[[ TASK INPUT, beginning ]]
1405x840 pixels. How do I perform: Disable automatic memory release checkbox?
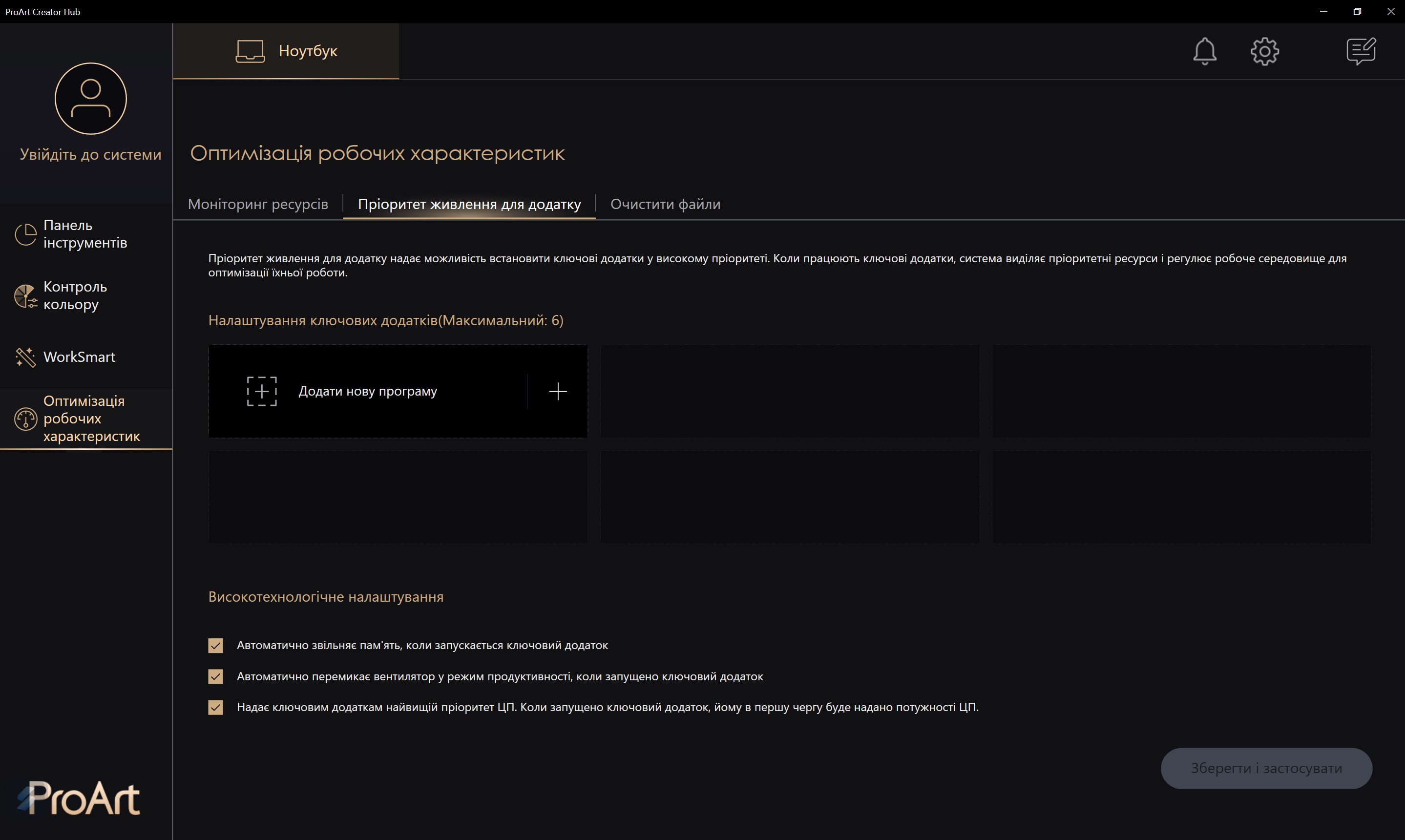(215, 646)
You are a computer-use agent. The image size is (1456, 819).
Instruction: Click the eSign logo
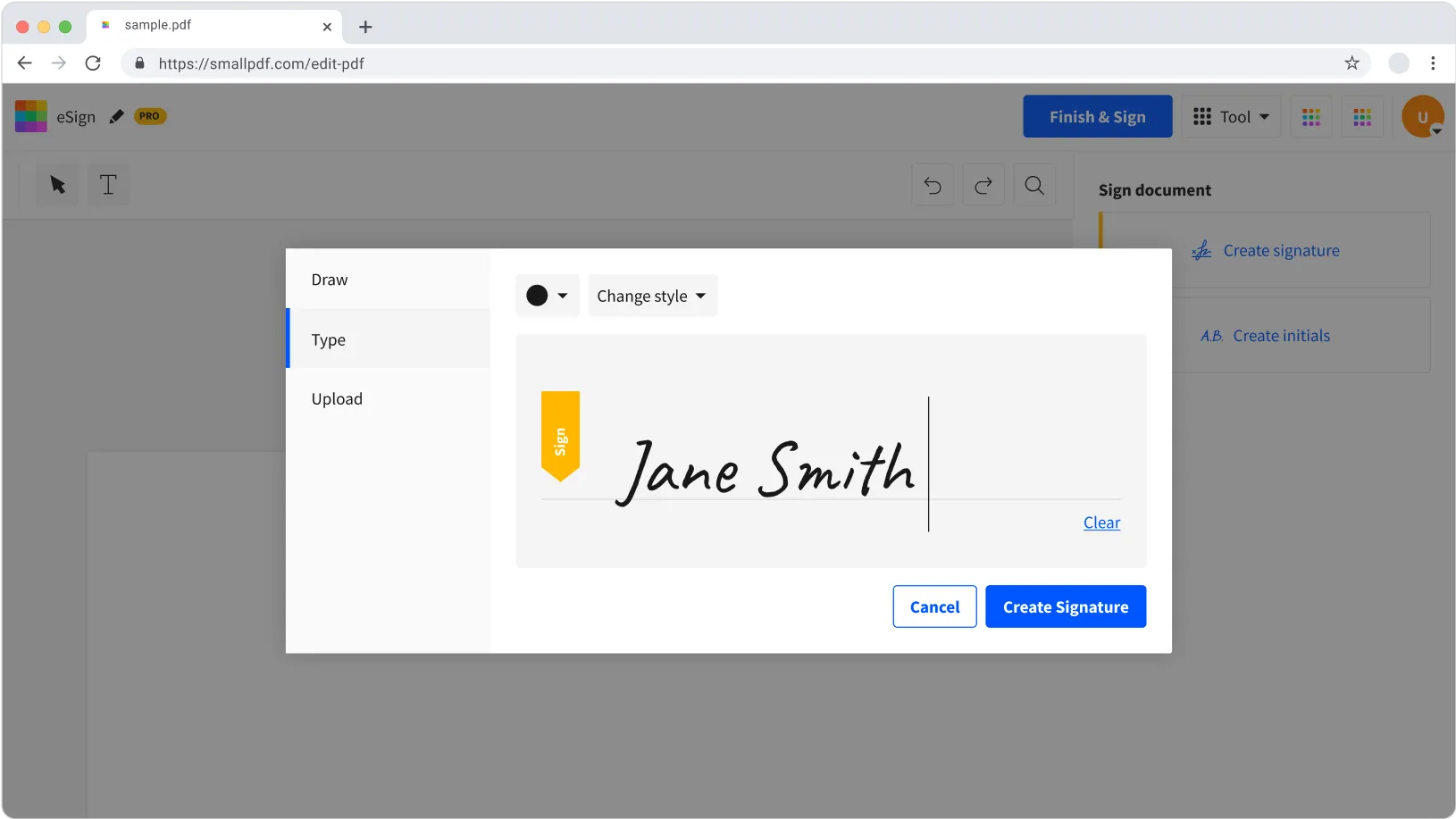click(x=30, y=116)
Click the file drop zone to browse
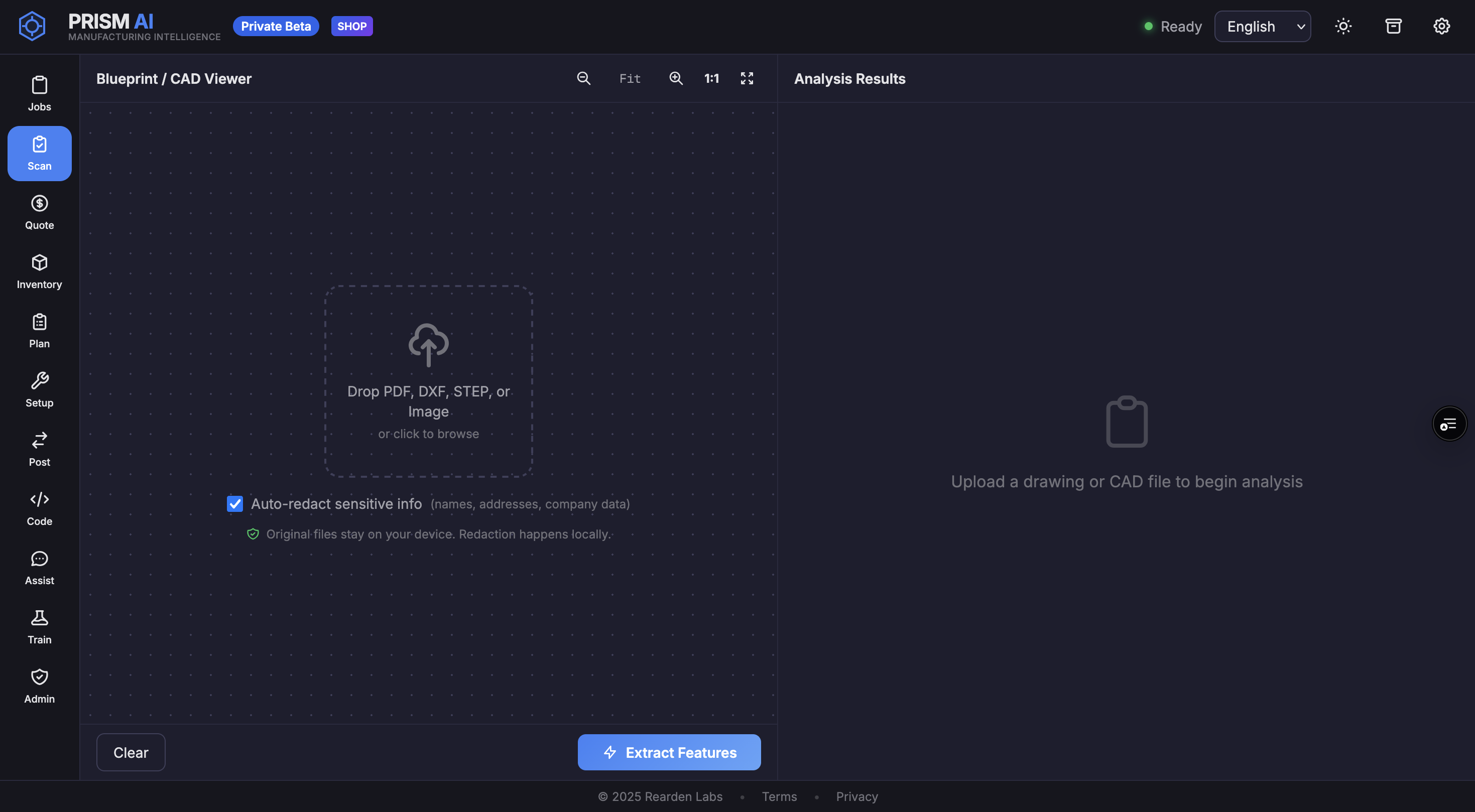Image resolution: width=1475 pixels, height=812 pixels. tap(428, 380)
[[ TASK INPUT, end ]]
- **TASK STATEMENT**
The exact lines from the one containing "You are a computer-use" through the end of the data are to be copied, with both ends kept and pictures left out.

- **OUTPUT FOR THIS EXERCISE**
You are a computer-use agent. The image size is (1456, 819).
Instruction: Click the eSign logo
click(x=30, y=116)
Click the file drop zone to browse
Image resolution: width=1475 pixels, height=812 pixels. tap(428, 380)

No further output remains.